Activity:
Report every line below that holds the word "computer".
════════════════════
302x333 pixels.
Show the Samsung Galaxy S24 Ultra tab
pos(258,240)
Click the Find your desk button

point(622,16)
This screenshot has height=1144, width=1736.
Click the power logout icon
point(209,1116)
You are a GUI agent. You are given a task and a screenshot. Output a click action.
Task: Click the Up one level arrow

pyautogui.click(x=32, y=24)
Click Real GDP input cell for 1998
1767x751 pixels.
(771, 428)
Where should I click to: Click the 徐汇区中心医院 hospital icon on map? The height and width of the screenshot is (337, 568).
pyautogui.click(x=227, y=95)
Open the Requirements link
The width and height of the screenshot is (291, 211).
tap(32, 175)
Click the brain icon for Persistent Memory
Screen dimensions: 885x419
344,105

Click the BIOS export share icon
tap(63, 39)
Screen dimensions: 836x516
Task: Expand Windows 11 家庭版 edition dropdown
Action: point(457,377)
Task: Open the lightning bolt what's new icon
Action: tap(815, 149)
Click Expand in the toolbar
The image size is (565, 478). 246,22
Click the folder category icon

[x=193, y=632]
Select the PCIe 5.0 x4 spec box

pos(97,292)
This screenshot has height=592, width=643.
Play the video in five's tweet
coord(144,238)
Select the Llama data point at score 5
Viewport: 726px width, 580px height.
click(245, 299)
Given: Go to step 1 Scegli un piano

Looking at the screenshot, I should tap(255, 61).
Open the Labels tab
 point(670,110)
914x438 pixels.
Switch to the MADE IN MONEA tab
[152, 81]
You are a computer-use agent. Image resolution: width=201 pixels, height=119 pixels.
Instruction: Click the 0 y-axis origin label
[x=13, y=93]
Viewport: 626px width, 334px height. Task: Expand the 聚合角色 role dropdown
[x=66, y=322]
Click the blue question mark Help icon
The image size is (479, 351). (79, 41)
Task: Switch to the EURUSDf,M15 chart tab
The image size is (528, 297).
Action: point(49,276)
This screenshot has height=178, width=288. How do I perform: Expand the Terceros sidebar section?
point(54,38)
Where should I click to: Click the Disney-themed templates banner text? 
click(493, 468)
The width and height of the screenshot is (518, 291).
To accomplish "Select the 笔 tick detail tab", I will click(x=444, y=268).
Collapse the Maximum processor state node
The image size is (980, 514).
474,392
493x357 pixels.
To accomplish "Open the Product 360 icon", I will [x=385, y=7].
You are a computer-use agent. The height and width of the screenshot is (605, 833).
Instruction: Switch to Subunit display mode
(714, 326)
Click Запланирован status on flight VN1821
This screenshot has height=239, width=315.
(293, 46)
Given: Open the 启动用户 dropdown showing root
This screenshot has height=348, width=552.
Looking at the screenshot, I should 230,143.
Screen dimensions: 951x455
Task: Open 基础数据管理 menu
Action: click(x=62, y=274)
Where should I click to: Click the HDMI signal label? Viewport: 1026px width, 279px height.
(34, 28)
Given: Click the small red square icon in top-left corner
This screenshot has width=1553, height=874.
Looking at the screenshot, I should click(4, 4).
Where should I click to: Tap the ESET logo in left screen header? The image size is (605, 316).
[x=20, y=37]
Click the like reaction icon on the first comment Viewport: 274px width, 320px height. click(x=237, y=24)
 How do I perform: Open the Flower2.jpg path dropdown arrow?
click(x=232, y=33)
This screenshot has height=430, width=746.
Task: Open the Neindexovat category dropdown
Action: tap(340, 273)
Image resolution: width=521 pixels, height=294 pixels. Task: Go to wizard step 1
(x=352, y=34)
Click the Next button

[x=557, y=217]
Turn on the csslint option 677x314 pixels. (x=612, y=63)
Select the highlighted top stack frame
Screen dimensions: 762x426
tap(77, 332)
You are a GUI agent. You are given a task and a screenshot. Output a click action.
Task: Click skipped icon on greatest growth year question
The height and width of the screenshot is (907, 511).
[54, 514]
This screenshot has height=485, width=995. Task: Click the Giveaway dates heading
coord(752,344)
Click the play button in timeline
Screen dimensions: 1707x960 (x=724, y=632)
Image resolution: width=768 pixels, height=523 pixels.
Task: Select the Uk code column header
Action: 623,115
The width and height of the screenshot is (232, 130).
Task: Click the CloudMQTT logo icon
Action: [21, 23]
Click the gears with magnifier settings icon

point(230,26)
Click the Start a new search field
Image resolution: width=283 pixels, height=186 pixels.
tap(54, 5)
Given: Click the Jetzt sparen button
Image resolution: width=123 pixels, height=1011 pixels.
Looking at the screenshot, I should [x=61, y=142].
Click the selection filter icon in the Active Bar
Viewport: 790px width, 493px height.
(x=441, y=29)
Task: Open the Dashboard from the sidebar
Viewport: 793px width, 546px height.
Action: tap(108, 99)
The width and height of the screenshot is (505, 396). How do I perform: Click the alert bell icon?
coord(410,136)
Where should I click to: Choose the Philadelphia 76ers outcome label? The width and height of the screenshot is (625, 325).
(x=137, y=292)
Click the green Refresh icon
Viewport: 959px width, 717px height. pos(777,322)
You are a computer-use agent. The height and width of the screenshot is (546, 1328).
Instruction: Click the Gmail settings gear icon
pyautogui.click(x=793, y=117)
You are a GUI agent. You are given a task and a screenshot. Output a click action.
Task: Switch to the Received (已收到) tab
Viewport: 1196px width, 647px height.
════════════════════
Response below:
You are a computer-use agent. Image resolution: width=201 pixels, height=119 pixels.
You are a computer-use agent. The height and width of the screenshot is (605, 833).
You are a computer-use agent. The height and width of the screenshot is (546, 1328).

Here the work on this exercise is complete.